Yüzsüz kadın gördüm ama Sevilay bu konuda yeni bir derece sahibi, bir üst model. Ali de benimle aynı fikirde, Ali de dayanamıyor artık "Bak," diyor "bir bak kendine, ne görüyorsun? Bu kadar mı saygın yok kendine, bu kadar mı vazgeçtin benliğinden, böyle bir adam için üstelik." Ali bağırdıkça sinirleniyor Sevilay çünkü en çok doğrular acıtır canımızı, en çok doğru olduğunu bildiğimiz eleştiri incitir bizi. Sevilay inciniyor ama bunu çok farklı yoldan gösteriyor, "Eve gelme," diyor oğluna, Ali’nin de dediği gibi onu hayatta tek seven insana. Kimsen yok ki senin Sevilay, peşinden koştuğun adam başkasına aşık, Rana çıkarları doğrultusunda tutar seni yanında en fazla, İnci desen kendine faydası yok, bir tek Ali gözünün içine bakıp da seviyor seni, bir tek o yanında.
Ali savurdukça içinde birikenleri Selin daha dikkatli bakıyor, baktıkça daha kimsesiz bir çocuk görüyor, daha sorunlu, daha yardıma muhtaç. Selin baktıkça içinde bir yerler Ali diye sızlıyor.
Mert’in doğum günü için tüm hazırlıklar Emre’lerin evinde olduğundan herkesin orada olduğu bir anda Selin geliyor, geldiği gibi de ortamda gergin hava yayılıyor. Selin, Ali’nin son söylediklerinden sonra sarı çizgiyi daha da önemser oluyor ve geri duruyor, Emre aralarını biraz olsun düzeltmeye çalışıyor ama bu da ters tepiyor.
Ali’nin gerginliği öylesine somut ki, Didem bile anlıyor Selin’le ilgili bir şeyler olduğunu. Didem’in bir şeyi anlayabilme kapasitesinin ne kadar düşük olduğu düşünülürse bir çırpıda bir araya geldiklerinde yansıyan alevleri anlaması büyük başarı. Tabii bunda Ali ve Selin’in gözlerinin etkisi büyük, çoğu zaman birbirlerine görmek istedikleri son yüzmüş gibi bakıyorlar.

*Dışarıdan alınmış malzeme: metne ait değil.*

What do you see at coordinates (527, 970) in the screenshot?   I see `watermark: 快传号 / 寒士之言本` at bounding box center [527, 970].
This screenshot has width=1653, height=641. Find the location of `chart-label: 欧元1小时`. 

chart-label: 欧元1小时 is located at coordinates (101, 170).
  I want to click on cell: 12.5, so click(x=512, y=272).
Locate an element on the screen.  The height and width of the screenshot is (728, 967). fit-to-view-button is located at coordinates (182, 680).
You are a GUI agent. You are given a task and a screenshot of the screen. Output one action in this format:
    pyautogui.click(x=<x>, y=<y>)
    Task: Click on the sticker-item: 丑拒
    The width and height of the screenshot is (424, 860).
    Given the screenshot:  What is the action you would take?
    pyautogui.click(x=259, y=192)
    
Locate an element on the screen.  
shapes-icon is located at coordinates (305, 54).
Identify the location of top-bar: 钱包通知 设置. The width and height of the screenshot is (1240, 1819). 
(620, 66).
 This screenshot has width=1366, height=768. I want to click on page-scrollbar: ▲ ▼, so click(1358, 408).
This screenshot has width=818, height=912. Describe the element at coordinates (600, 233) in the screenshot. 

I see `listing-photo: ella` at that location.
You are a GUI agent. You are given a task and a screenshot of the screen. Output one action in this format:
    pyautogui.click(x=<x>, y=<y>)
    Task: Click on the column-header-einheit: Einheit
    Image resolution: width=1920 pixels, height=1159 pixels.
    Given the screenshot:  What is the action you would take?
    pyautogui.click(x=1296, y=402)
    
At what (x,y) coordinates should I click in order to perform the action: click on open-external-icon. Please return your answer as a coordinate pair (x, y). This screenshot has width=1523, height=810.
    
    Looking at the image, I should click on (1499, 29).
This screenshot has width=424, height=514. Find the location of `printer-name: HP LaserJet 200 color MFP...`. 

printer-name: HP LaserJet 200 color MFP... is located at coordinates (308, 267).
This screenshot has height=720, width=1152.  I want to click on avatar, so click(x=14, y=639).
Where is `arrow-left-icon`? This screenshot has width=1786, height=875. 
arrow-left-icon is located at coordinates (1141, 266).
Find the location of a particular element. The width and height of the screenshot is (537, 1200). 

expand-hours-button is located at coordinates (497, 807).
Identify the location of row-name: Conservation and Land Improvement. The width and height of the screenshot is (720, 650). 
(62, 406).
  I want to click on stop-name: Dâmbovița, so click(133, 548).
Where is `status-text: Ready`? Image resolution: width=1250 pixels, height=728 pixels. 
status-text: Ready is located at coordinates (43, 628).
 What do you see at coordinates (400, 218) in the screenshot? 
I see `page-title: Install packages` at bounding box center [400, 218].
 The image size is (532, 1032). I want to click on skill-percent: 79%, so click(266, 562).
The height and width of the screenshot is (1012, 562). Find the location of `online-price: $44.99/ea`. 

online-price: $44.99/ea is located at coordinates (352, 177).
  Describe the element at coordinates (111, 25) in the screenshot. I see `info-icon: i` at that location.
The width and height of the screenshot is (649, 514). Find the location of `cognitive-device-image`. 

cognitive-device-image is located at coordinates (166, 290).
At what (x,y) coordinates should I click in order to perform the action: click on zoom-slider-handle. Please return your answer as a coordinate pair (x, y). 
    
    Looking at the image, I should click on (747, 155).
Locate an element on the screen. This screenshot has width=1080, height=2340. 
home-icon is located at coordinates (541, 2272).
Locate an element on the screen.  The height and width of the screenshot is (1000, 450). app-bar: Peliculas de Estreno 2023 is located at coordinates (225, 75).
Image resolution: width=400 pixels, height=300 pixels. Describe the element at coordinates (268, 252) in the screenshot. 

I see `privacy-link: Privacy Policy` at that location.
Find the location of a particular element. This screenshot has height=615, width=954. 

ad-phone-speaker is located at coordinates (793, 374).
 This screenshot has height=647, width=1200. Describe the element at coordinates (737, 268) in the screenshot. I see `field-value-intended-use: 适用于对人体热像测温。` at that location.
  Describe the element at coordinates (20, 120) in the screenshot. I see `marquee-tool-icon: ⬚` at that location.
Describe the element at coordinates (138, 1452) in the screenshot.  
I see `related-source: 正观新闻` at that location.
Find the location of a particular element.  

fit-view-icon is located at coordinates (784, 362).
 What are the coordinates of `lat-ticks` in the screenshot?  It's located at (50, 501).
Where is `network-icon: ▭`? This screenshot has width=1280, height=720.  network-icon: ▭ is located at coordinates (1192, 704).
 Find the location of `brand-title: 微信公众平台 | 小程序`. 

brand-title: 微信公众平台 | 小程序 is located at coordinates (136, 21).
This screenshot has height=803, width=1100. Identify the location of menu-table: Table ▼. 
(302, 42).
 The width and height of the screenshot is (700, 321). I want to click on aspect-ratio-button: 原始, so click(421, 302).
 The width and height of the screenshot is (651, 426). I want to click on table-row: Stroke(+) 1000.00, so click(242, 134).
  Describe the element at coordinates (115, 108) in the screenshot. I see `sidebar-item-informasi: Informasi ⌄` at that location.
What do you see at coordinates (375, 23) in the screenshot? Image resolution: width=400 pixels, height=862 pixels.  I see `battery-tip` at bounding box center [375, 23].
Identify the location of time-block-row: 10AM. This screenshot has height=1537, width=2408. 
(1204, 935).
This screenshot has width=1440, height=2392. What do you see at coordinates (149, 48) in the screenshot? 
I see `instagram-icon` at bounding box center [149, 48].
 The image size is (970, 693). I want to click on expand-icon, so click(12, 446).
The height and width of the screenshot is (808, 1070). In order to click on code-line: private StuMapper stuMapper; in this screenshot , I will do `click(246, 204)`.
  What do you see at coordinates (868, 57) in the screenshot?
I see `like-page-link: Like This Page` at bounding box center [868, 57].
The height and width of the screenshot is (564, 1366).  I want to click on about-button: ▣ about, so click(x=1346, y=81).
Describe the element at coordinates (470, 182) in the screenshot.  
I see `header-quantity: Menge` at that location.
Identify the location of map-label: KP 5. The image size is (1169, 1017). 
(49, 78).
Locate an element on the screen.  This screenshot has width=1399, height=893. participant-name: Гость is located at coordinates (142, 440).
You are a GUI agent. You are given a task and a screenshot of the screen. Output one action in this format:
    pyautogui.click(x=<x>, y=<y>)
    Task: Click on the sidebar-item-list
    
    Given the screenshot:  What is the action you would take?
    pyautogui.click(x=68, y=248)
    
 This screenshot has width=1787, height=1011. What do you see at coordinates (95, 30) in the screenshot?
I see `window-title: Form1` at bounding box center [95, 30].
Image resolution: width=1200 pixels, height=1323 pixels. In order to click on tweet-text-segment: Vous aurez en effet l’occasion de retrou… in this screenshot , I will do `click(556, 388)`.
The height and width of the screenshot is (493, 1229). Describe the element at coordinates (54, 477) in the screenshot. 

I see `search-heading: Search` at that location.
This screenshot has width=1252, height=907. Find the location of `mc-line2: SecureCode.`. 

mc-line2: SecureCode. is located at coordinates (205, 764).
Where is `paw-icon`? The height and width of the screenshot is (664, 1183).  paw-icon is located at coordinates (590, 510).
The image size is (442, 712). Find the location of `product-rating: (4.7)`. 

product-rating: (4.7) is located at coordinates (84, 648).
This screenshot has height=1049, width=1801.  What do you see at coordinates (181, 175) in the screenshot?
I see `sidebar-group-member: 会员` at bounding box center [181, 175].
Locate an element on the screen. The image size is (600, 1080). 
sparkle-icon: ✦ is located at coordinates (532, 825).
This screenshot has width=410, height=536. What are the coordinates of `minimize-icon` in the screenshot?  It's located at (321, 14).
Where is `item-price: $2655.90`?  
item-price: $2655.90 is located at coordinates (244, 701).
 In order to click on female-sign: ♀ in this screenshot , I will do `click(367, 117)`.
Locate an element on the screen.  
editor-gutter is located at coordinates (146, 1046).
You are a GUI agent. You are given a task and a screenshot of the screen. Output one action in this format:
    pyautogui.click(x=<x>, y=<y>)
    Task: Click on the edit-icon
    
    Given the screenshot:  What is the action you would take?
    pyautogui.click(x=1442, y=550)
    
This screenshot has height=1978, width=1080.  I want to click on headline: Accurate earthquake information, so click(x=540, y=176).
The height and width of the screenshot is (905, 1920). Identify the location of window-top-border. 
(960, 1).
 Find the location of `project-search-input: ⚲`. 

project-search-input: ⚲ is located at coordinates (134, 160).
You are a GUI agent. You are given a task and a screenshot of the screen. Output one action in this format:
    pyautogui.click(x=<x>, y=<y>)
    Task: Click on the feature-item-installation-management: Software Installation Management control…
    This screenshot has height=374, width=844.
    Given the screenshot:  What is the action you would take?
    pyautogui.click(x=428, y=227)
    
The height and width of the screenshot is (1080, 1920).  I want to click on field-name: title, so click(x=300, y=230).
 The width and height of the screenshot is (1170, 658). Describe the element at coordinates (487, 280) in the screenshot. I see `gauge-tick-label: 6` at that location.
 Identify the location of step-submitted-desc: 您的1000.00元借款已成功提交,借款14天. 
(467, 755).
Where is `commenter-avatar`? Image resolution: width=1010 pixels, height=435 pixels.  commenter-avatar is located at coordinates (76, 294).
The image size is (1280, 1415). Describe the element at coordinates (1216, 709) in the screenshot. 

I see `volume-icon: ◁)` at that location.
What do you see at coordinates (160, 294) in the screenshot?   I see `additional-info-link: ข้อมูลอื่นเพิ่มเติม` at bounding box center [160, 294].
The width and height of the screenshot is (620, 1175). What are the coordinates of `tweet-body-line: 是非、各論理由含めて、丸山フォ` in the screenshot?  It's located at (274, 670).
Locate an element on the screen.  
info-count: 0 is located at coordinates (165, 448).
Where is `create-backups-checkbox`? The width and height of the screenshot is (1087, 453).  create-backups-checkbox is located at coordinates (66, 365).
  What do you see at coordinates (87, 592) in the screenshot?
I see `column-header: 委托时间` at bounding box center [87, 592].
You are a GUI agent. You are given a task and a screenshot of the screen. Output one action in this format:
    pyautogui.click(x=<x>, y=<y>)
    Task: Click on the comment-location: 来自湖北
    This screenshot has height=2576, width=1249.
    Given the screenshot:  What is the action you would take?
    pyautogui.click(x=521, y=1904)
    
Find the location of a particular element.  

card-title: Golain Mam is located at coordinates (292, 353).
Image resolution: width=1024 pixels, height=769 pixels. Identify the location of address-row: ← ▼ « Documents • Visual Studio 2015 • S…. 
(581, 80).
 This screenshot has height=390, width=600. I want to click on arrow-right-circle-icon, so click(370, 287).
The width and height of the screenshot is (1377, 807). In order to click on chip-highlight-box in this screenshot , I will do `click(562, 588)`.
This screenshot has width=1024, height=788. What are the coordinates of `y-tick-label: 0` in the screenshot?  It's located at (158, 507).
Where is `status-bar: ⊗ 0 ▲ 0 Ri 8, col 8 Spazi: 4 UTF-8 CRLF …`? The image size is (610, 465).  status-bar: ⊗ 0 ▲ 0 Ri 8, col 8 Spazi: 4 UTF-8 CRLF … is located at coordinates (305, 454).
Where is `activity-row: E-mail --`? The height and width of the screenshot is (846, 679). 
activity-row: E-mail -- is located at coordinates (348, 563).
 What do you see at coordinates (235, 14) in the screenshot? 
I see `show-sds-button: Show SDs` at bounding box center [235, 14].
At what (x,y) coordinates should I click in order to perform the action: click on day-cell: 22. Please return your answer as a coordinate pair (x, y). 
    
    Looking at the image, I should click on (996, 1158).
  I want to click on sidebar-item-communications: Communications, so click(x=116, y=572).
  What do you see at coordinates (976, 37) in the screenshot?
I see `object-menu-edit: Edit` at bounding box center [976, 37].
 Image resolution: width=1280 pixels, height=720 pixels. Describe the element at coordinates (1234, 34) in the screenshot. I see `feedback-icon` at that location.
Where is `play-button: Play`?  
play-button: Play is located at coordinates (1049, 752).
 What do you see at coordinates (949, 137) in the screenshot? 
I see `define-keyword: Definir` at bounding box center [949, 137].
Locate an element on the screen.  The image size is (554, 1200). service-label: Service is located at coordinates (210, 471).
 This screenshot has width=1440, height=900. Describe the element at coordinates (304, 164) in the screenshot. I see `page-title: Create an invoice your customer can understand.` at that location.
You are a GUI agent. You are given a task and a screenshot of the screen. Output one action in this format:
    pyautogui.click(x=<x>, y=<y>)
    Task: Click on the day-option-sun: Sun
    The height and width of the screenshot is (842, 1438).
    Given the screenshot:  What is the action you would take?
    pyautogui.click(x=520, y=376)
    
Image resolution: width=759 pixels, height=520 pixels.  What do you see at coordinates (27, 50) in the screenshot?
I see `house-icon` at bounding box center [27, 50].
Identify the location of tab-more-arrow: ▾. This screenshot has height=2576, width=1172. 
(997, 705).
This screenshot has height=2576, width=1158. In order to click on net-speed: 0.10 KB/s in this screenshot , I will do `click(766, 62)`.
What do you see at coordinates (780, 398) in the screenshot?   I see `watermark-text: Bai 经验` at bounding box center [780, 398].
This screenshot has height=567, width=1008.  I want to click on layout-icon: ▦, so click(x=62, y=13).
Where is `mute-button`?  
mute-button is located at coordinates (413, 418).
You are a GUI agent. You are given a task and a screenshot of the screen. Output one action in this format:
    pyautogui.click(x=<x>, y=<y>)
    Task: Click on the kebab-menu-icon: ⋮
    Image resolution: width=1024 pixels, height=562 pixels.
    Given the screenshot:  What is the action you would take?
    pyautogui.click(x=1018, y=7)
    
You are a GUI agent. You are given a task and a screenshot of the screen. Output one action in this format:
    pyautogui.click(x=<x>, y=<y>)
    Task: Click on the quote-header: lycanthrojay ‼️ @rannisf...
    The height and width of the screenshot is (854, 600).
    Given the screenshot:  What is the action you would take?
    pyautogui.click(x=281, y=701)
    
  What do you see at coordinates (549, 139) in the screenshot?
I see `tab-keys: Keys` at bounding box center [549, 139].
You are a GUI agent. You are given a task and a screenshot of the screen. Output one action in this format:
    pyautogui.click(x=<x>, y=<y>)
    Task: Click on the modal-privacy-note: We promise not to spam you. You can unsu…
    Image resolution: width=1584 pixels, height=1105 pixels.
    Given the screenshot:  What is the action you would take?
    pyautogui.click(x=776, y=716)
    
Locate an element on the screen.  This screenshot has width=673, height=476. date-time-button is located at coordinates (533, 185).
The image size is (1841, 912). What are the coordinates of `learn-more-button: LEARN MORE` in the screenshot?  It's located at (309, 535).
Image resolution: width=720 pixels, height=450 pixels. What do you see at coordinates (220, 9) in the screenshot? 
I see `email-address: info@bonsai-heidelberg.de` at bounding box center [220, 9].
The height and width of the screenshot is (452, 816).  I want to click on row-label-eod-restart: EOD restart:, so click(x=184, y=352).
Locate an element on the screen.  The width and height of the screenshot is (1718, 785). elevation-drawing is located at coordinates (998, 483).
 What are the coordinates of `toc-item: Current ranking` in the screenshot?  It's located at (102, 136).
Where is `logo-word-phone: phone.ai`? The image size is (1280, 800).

Tuğçe’nin planına ortaklık eden Didem, Ali’ye attığı tribi ültimatomla taçlandırıyor. "Ya Selin’i partiye getirir oyunumuza ortak olursun," diyor, "ya da ben yokum." İstiyoruz ki Ali burada, "Tatlım –Tuğçe tonlaması ile- sen zaten yoksun," desin ama bizim mavisi deli kabul ediyor.
En son Selin’e oyun yaptıklarında kızı havuza attıklarından şimdi de en fazla üstüne içki dökerler sanıyor belli ki ama atladığı bir şey var, kıskanç bir kadın on kaplan gücündedir. Tabii buradaki on kaplan gücündeki kadın Tuğçe; Didem’den en fazla kedi olur.